Le terme correctif doit être pris avec des pincettes car il s'agit d'une correction de la mise à jour défectueuse, pas des machines en pannes. Pour les 8,5 millions de Pc touchés, ce sont les admins, les responsables IT, etc qui ont réparé chaque système en les redémarrant en mode sans échec, puis trouvé le fichier de mise à jour corrompue Channel 291 dans le dossier CrowdStrike pour le supprimer et redémarrer.
Pour comprendre pourquoi et comment une mise à jour défectueuse peut provoquer un tel crash, il faut d'abord distinguer les notions de mode utilisateur et de mode noyau dans Windows :
Le système d'exploitation de Windows utilise un système d'anneaux pour séparer le code en deux zones distinctes : le mode noyau pour le système d'exploitation lui-même et le mode utilisateur où les applications s'exécutent.
Le mode noyau effectue des tâches telles que la communication avec le matériel et les périphériques, la gestion de la mémoire, la planification des threads, et toutes les fonctions essentielles que le système d'exploitation fournit.
En théorie, le code des applications ne s'exécute jamais dans le noyau et le code noyau ne s'exécute jamais en mode utilisateur.
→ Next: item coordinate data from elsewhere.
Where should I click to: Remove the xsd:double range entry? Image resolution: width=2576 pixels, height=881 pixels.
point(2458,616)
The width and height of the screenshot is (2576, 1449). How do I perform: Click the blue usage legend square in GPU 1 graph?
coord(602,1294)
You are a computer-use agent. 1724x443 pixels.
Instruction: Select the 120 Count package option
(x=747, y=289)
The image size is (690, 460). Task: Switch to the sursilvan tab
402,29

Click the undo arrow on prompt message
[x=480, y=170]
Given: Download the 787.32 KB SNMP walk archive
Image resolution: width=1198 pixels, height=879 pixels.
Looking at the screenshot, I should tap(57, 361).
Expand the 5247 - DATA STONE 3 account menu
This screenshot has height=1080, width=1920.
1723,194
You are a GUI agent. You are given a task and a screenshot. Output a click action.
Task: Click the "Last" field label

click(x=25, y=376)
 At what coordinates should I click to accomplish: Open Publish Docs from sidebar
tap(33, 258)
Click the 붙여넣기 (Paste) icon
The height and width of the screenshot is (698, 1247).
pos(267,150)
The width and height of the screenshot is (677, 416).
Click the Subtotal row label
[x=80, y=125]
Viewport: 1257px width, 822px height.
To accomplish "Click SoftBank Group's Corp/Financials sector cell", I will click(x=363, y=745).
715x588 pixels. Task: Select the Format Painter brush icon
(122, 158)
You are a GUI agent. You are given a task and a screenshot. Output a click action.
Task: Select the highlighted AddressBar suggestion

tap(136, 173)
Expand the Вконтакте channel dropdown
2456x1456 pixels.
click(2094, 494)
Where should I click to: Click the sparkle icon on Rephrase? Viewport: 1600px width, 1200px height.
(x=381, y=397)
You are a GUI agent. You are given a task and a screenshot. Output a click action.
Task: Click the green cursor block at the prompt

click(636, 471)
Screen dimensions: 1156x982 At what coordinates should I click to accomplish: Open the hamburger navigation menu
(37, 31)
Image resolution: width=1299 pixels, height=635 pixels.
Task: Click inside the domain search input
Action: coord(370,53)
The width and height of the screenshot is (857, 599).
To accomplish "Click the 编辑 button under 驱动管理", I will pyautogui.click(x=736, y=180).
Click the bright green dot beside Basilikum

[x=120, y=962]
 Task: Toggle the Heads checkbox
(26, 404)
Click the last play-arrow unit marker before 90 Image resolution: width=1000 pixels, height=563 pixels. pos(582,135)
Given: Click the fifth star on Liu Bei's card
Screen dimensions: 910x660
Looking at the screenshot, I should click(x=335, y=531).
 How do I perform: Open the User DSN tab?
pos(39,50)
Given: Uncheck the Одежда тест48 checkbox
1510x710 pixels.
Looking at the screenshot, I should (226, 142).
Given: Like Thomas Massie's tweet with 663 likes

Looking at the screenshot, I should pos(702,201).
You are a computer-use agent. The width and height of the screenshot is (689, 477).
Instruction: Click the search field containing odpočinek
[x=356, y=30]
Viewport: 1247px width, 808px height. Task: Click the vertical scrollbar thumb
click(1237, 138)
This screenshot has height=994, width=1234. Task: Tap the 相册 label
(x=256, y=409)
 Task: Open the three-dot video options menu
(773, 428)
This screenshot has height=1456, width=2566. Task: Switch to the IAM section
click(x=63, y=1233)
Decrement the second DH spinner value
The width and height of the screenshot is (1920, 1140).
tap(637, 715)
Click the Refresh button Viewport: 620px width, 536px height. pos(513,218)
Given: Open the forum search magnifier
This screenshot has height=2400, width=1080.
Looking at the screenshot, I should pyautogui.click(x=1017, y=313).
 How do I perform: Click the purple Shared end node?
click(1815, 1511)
Le mode noyau est plus privilégié, ce qui signifie qu'il peut voir toute la carte mémoire du système et ce qui s'y trouve sur n'importe quelle page physique et à tout moment. En mode utilisateur vous ne voyez que les pages de la carte mémoire que le noyau vous laisse voir.
Si une application a besoin d'un service fourni par le noyau, elle ne sera pas autorisée à s'exécuter directement dans le noyau. L'application "demande" au noyau (par le biais d'un thread) et attend la réponse. Un thread côté noyau examinera alors les arguments spécifiés, validera tout et exécutera le code noyau requis. Une fois terminé, le thread noyau renverra les résultats au thread utilisateur.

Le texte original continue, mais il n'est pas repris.